Dehmer’s education in the arts began almost at birth. Her parents, both music teachers in Omaha, filled the home with everything from choral to contemporary music.
“I knew music was going to be a part of my life forever,” she remembers, “probably before I could even rationalize that as a thought.”
At 12, she was traveling the world as a member of the select children’s choir Bel Canto, “singing more challenging music than I ever sang in college.”
A trip to London with the choir introduced Dehmer to the magic of musical theater. “My parents had taken me to traveling Broadway shows; I’d been to the opera and the symphony in Omaha. But when I saw Kiss Me Kate in the West End, I remember walking out of that theater and turning to my friend, saying ‘That’s what I want to do.’ I had never been so clear about what I wanted to do with my life and what was important to me.”

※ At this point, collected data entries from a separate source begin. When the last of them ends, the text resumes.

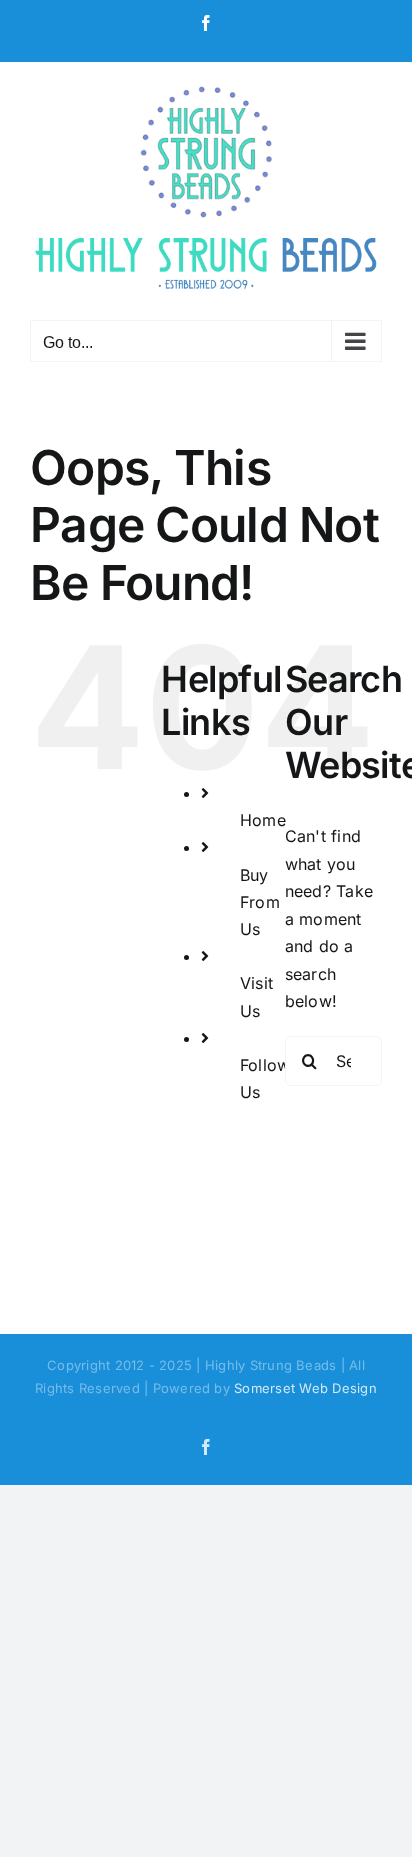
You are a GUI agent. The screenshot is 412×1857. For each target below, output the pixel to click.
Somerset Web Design (305, 1388)
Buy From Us (260, 902)
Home (263, 820)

Dehmer attended college at the University of Missouri-Kansas City, studying classical voice. While in K.C., another pivotal musical experience came from a rather unexpected place.
Dehmer explains: “A friend dragged me to this place called Bar Natasha and made me audition to work as a singing cocktail waitress.” For the next two years, she balanced the tasks of nightly performances while actively serving patrons. “I probably learned more from Bar Natasha about being a performer and having confidence in my skill than I did from college,” she says.
After college, she worked with Omaha’s Grace University, eventually helping develop a full theater program, including a major, minor, and teaching endorsement. When the university closed its doors two years ago, the opportunity with OCP presented itself.
“It’s strange to look back,” she reflects, “In the moment you feel like you’re just jumping from one thing to the next, but today it all seems like a very clear path that’s brought me to here.”
The one constant remains her commitment to music and that infectious enthusiasm for her work. “You can call the things we’re teaching at the Henry Fonda Academy soft skills, but they’re really not. They are pivotal. These are the things that add value to life, that open up the world in ways no other art form can. To me, that’s magic.”